Imagine a world where all your favorite shows had a primarily minority case instead of the ones they have now??

Happy 2019, Y'all!! 🎉

It’s officially a new year! 2018 was a wild ride, but it’s officially over. (Won’t God do it?!)

I didn’t feel like I accomplished much last year until I actually verbalized everything that I was looking past:

  1. I got a corporate job.

  2. I quit a corporate job.

  3. I got a job working at this bar that I’ve been wanting for the last 4 years.

  4. I decided to take strides towards working on myself.

  5. I realized the value of gym membership.

  6. I realized the value of a good relationship.

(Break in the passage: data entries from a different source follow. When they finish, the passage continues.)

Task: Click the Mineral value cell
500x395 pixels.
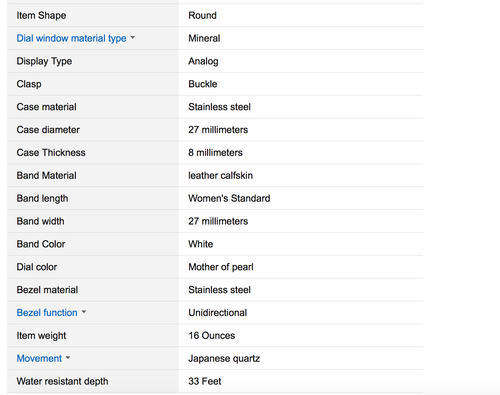Action: coord(204,38)
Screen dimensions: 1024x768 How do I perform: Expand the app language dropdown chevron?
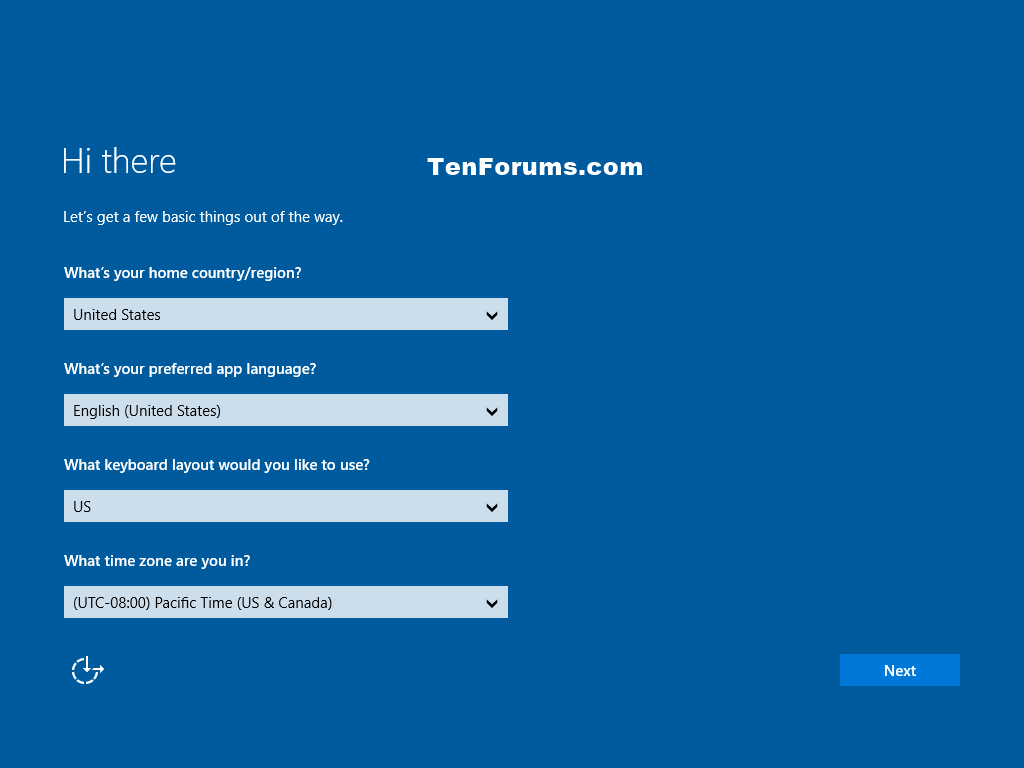tap(492, 411)
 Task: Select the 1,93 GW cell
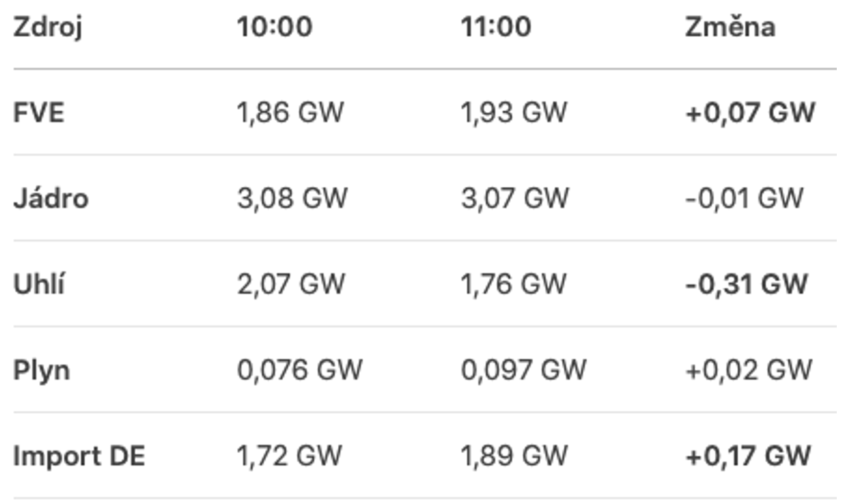[x=514, y=112]
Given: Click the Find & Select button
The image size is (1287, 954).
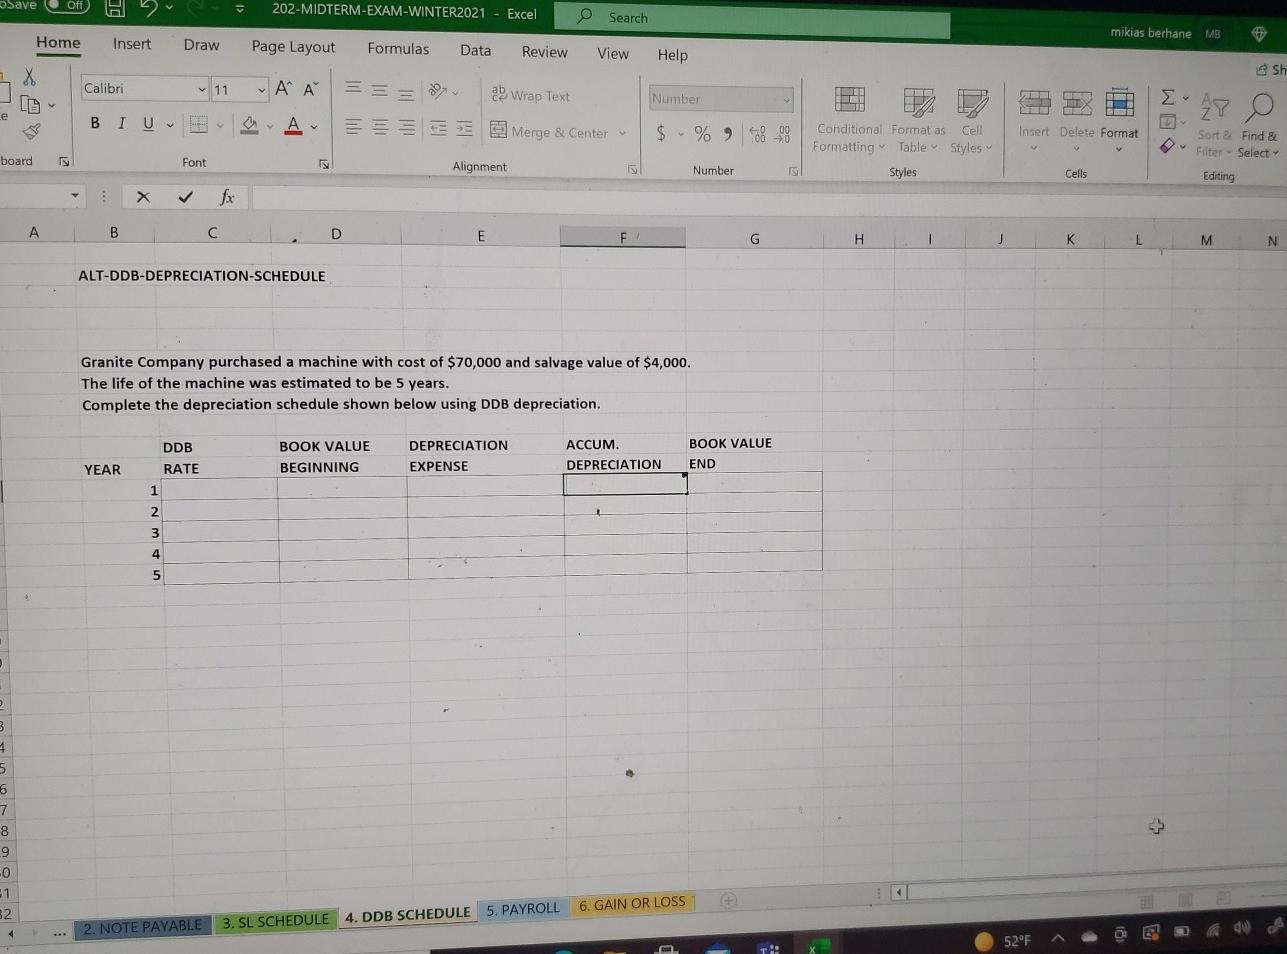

  7. I realized the weight of a bad relationship.

  8. I stopped eating red meat.

  9. I put more work and effort into creating art.

  10. I started a blog, yo!

But honestly, this year I realized something about myself that I never accepted earlier in my life; I’m terrified of getting killed by a white person. After going through this year and seeing so many people (real & fictional) being insulted, harassed, or murdered by the hands of bigots and police, I’m shook. I’m not surprised though because it wasn’t until this year that television and movie felt actually “real” to me.

When I was growing up shows like Friends were so popular, and it kind of felt like somewhat of a relatable reality; which it was in the 90’s (ish). But can y’all imagine what Friends would be like if it had all Black people in it??

I really think a character like Ross would be great for the black community. A paleontologist that’s a brother, whose main flaw is that he’s over sensitive and falls in love quickly? Psh - what?! On the other hand shows like this would then have to follow the troupe of if she’s success in the corporate or professional world, then she has to angry or mean - I’m looking at you Gabrielle Union.

But who would it be?

Black Rachel: single, divorced mother whom worked for Ralph Lauren, or Black Monica: married, executive chef, and mother?

Black Phoebe would probably resemble Nola Darling as the slightly ditzy artistic figure but she would be hella Afrocentric.

Black Chandler would be everyone’s least favorite character because he’d basically be Chris Tucker from Friday, and everybody knows how happy they were when they found out he wasn’t returning in Next Friday.

Black Joey though…for real, think about this. Black Joey would be the philander with zero kids, baby mamas, and no child support payments. (that kind of greatness just isn’t allowed in television)

Also, can we talk for a second about how normal crimes in white television feels sometimes? When I watch Shameless, I never feel like the police are an issue, but watching The Chi it feels like I’m always watching everybody’s back! Both shows, characters have run-ins with the law but usually watching Shameless everything ends pretty optimistically.

Imagine if Dexter Morgan in Dexter was a black man!

Let that marinate for a second!

Let that marinate for a second!

Also, if any of y’all are wondering, the thumbnail is from the video Moonlight by Jay-Z. If you haven’t seen it yet, then I definitely recommend you changing that ASAP!